EXERCISE GOAL: Reproduce the records below, swapping every "[menuitem]" for "[link]" and leaving all else as it is.
--- Start of INFORMATION SUPPLIED ---
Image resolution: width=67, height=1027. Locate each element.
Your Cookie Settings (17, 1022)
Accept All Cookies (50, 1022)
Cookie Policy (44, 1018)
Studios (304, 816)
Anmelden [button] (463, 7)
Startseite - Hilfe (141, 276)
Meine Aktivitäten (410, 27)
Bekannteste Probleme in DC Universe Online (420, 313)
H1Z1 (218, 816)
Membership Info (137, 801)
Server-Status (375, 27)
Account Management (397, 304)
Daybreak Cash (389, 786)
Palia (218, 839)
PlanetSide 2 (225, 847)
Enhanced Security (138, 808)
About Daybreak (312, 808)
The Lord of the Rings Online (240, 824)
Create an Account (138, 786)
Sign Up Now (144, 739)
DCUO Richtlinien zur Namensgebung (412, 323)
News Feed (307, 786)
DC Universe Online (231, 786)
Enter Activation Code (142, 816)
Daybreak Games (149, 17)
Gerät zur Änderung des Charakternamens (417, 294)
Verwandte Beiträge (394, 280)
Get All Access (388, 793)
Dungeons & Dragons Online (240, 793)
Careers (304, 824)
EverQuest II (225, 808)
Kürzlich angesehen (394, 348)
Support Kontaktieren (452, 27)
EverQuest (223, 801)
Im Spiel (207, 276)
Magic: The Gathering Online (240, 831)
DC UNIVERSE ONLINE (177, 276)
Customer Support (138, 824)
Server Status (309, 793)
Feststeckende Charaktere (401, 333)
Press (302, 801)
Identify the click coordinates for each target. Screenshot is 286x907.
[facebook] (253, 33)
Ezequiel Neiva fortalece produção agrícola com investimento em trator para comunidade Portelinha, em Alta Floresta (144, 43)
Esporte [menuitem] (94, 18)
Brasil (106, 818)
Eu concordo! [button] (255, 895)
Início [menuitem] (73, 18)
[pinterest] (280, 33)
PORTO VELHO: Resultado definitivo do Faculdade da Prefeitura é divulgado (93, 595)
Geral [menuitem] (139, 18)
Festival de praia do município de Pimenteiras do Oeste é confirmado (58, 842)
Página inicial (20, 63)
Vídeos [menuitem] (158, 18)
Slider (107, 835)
--- End of INFORMATION SUPPLIED ---
REPLY TO THE EXERCISE:
Image resolution: width=67, height=1027. Locate each element.
Your Cookie Settings (17, 1022)
Accept All Cookies (50, 1022)
Cookie Policy (44, 1018)
Studios (304, 816)
Anmelden [button] (463, 7)
Startseite - Hilfe (141, 276)
Meine Aktivitäten (410, 27)
Bekannteste Probleme in DC Universe Online (420, 313)
H1Z1 (218, 816)
Membership Info (137, 801)
Server-Status (375, 27)
Account Management (397, 304)
Daybreak Cash (389, 786)
Palia (218, 839)
PlanetSide 2 (225, 847)
Enhanced Security (138, 808)
About Daybreak (312, 808)
The Lord of the Rings Online (240, 824)
Create an Account (138, 786)
Sign Up Now (144, 739)
DCUO Richtlinien zur Namensgebung (412, 323)
News Feed (307, 786)
DC Universe Online (231, 786)
Enter Activation Code (142, 816)
Daybreak Games (149, 17)
Gerät zur Änderung des Charakternamens (417, 294)
Verwandte Beiträge (394, 280)
Get All Access (388, 793)
Dungeons & Dragons Online (240, 793)
Careers (304, 824)
EverQuest II (225, 808)
Kürzlich angesehen (394, 348)
Support Kontaktieren (452, 27)
EverQuest (223, 801)
Im Spiel (207, 276)
Magic: The Gathering Online (240, 831)
DC UNIVERSE ONLINE (177, 276)
Customer Support (138, 824)
Server Status (309, 793)
Feststeckende Charaktere (401, 333)
Press (302, 801)
Identify the click coordinates for each target. Screenshot is 286x907.
[facebook] (253, 33)
Ezequiel Neiva fortalece produção agrícola com investimento em trator para comunidade Portelinha, em Alta Floresta (144, 43)
Esporte [link] (94, 18)
Brasil (106, 818)
Eu concordo! [button] (255, 895)
Início [link] (73, 18)
[pinterest] (280, 33)
PORTO VELHO: Resultado definitivo do Faculdade da Prefeitura é divulgado (93, 595)
Geral [link] (139, 18)
Festival de praia do município de Pimenteiras do Oeste é confirmado (58, 842)
Página inicial (20, 63)
Vídeos [link] (158, 18)
Slider (107, 835)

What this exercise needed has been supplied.